My dear sons and daughters in Christ,
In recent days, the faithful around the world have been shaken by the Holy Father’s words in Martyrs’ Square in Beirut, where Pope Leo XIV proclaimed, “May every bell toll, every adhan, every call to prayer blend into a single, soaring hymn.” Such language does not merely confuse the faithful. It wounds the Truth. It obscures the very identity of the Triune God. And it risks leading souls into error when clarity is a matter of eternal consequence.
Let us speak plainly: Catholics do not worship the same God as those who deny the Trinity, reject the Incarnation, and refuse the Cross. To blur this truth is not charity; it is a distortion of Revelation.

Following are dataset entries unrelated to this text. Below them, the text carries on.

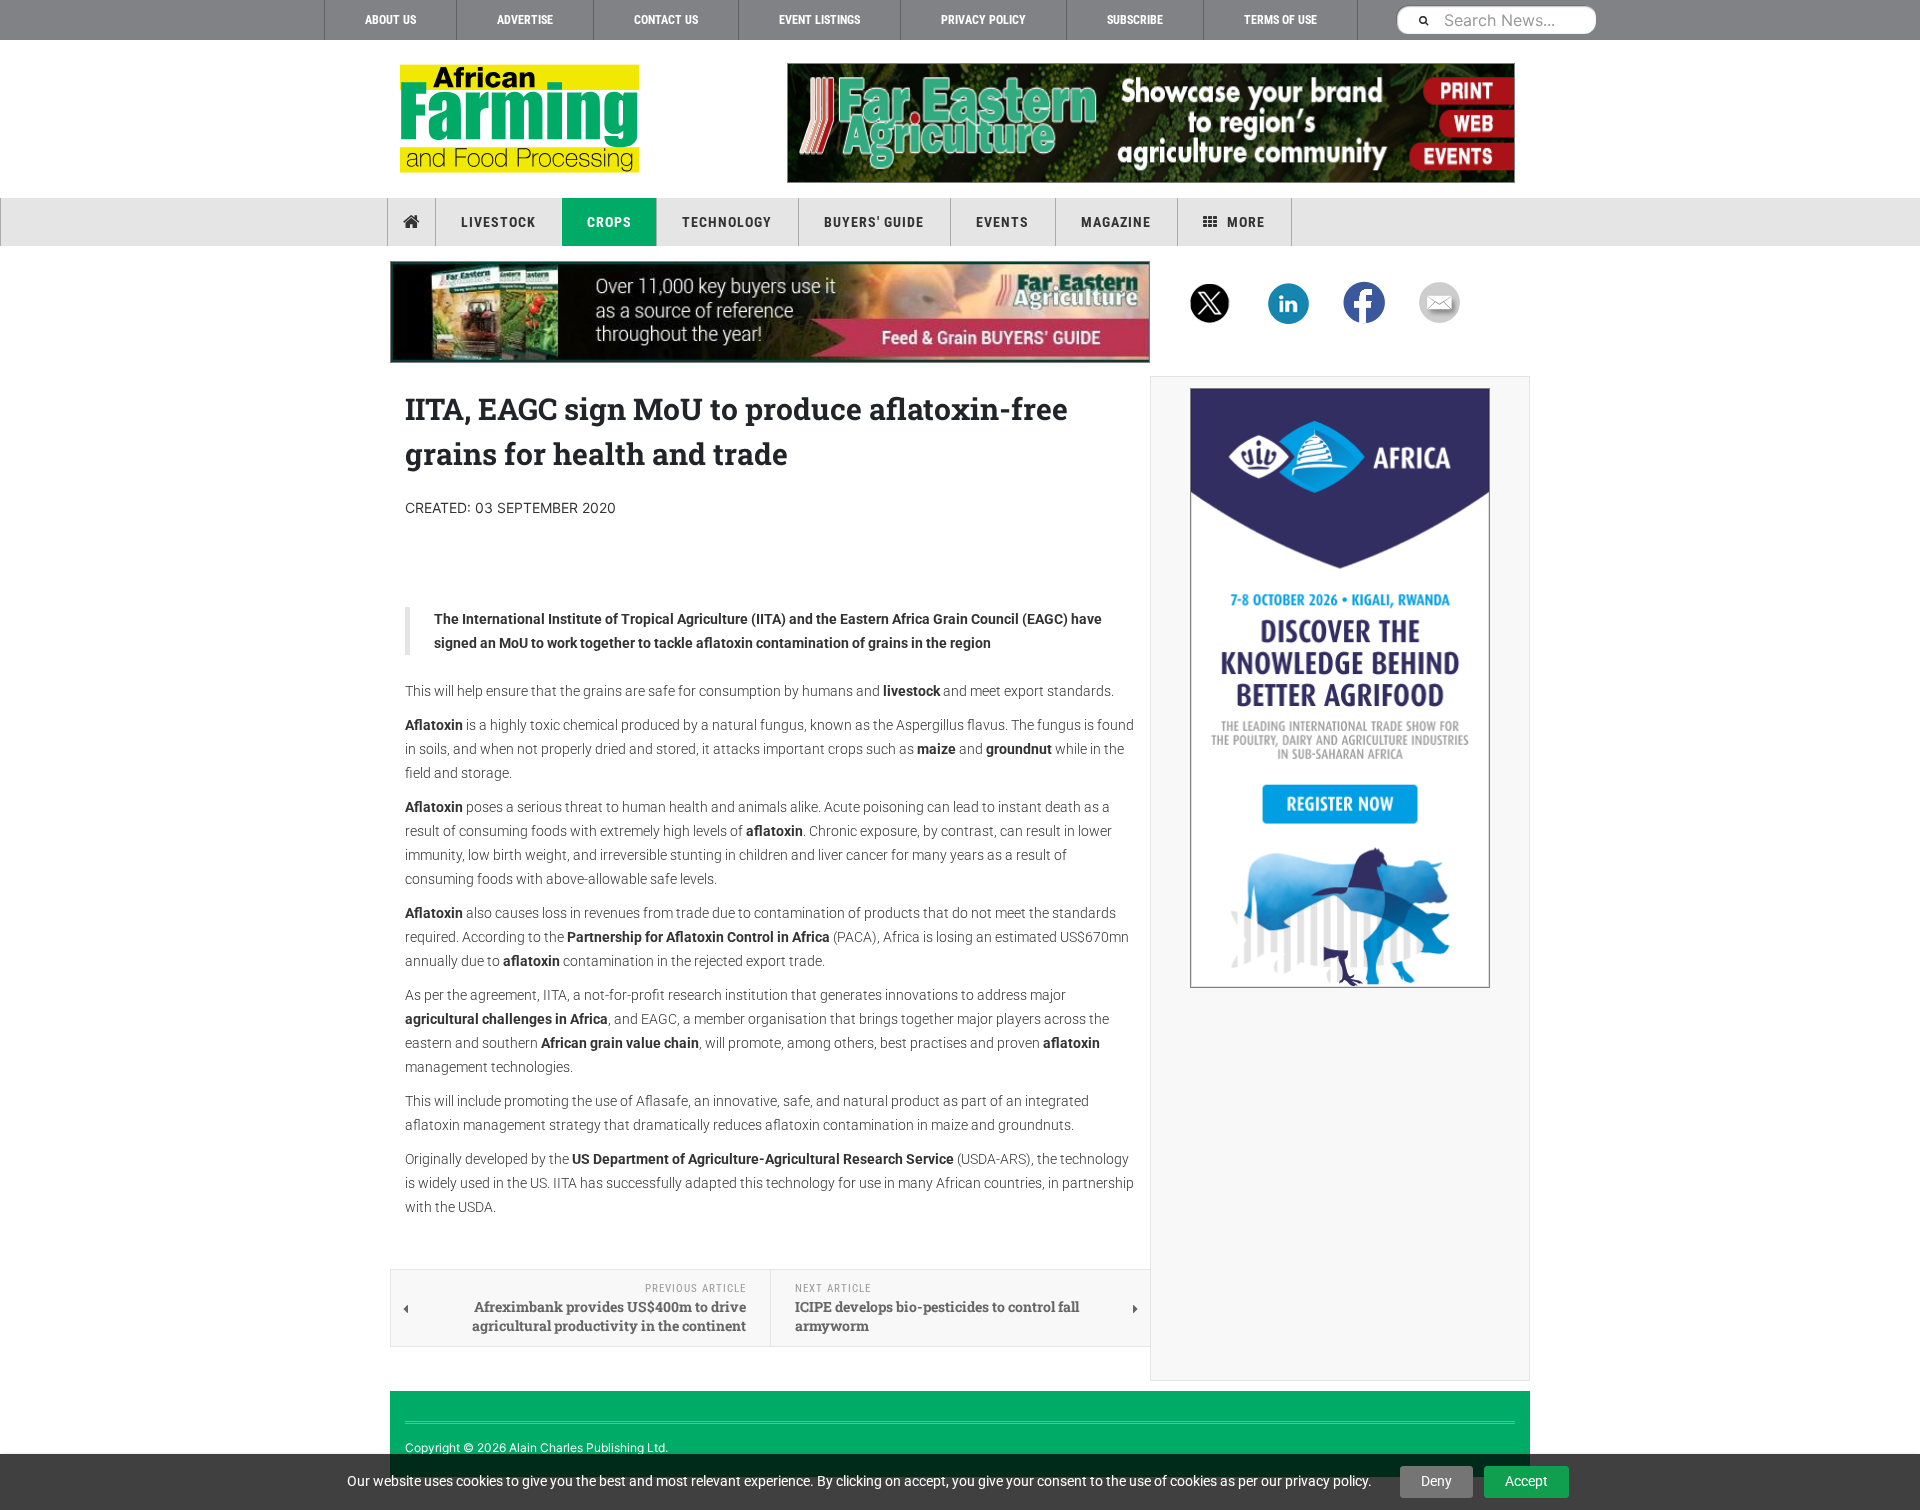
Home (413, 222)
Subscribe (1135, 20)
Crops (609, 222)
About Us (390, 20)
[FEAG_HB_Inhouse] (770, 312)
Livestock (498, 222)
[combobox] (1496, 19)
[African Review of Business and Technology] (522, 120)
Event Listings (819, 20)
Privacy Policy (983, 20)
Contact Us (666, 20)
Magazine (1116, 222)
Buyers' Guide (874, 222)
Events (1002, 222)
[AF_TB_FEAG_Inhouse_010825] (1150, 123)
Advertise (525, 20)
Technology (727, 222)
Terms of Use (1280, 20)
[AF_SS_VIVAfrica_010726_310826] (1340, 688)
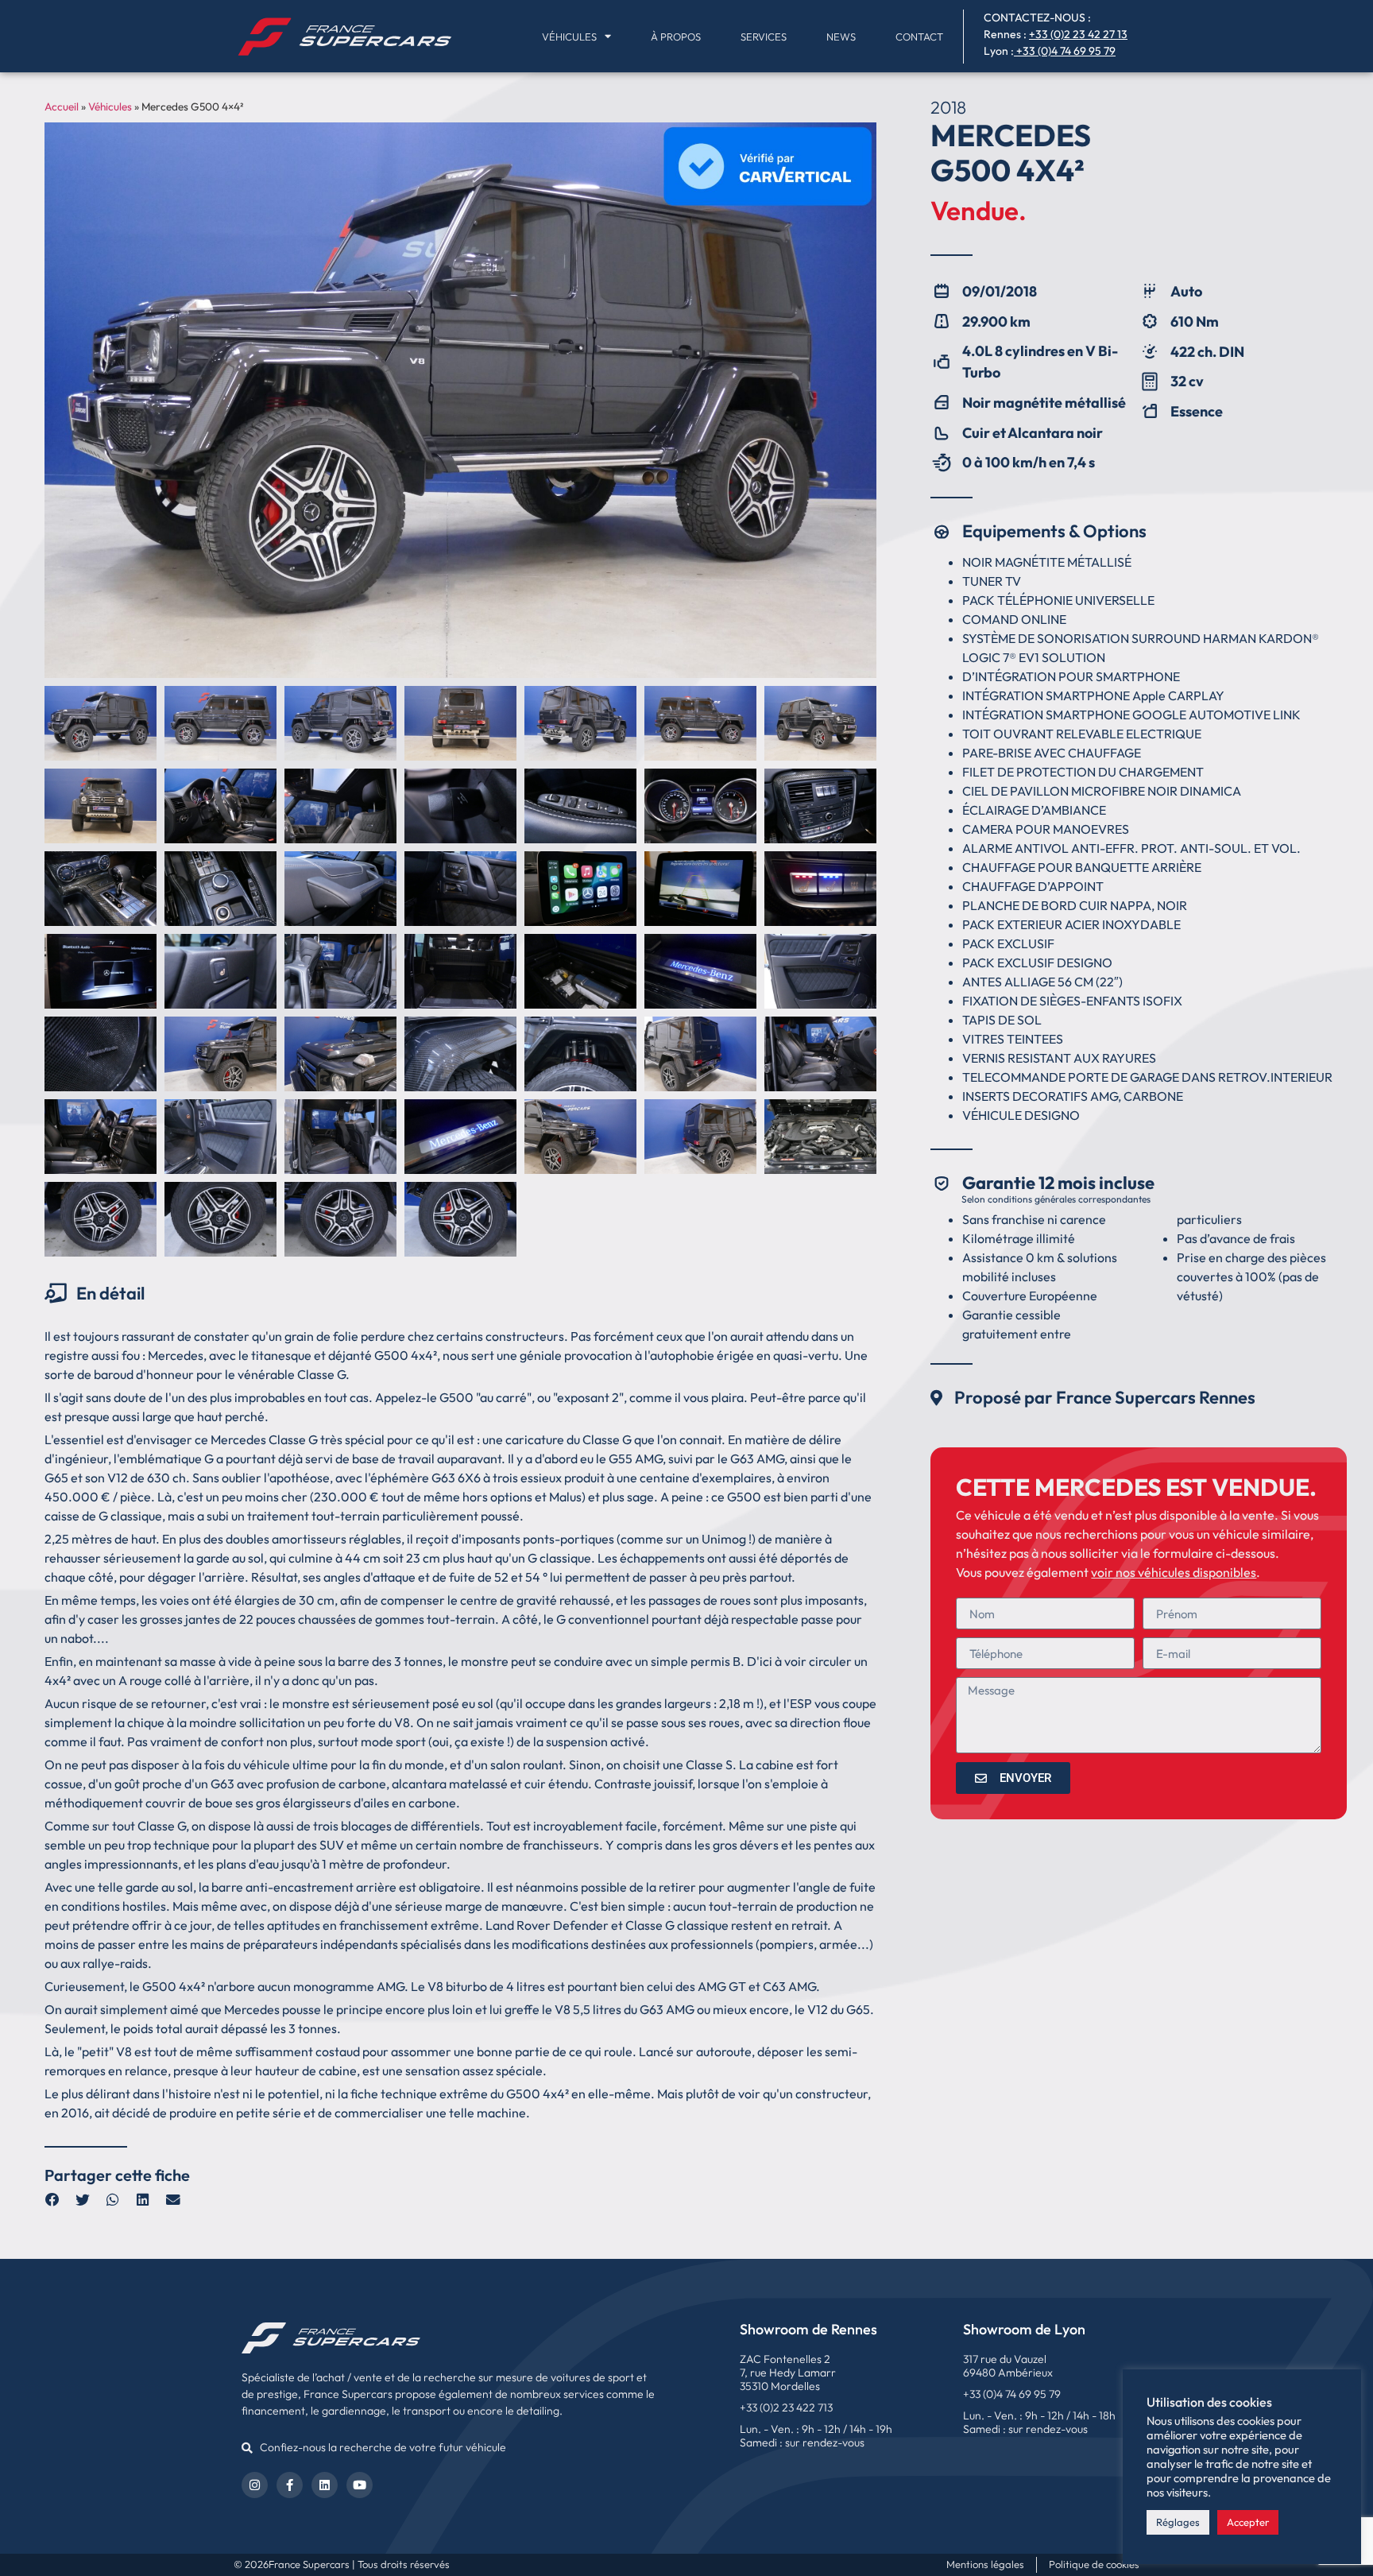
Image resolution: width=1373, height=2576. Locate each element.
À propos (676, 36)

Martyrs’ Square is sacred ground, sanctified by those who shed their blood because they refused to confess another god. Our faith is not one voice among many. It is the voice of God Incarnate, the only Redeemer, the only Way, the only Truth, the only Life.
When a pope suggests otherwise – even poetically – he leads souls toward a fragrance that deceives. The appearance is gentle; the words are wrapped in sentiment; but beneath the flowers lies the age-old temptation to dissolve Christ into a vague universal spirituality. This is not the Gospel. This is not Catholicism This is not the mission Christ gave His Church.
We must remember what the Church has always taught:
- God is Father, Son, and Holy Ghost. Any doctrine that denies this is not the same faith.
- Jesus Christ is true God and true Man. No other prophet, figure, or teacher stands beside Him.
- The Church exists to evangelize, not to blend the Truth with error.
- Peace that ignores truth is not peace – it is surrender.
As a bishop and a successor of the Apostles, I cannot remain silent when the identity of God is obscured from the Chair of Peter itself. Silence would be a betrayal of the souls entrusted to me. With reverence for the papal office and sorrow for the present confusion, I must state clearly: To imply that contradictory doctrines about God form a “single hymn” is false, misleading, and dangerous.
We pray for the Holy Father – fervently and without ceasing. But we also stand firm in the faith handed down to us, the faith that sanctified our martyrs, the faith that alone saves.
Let the bells ring – clearly, faithfully, and without compromise. Let them proclaim the worship of the Father, through the Son, in the unity of the Holy Ghost. Not as one sound among many, but as the voice of the one true faith in a world desperate for truth.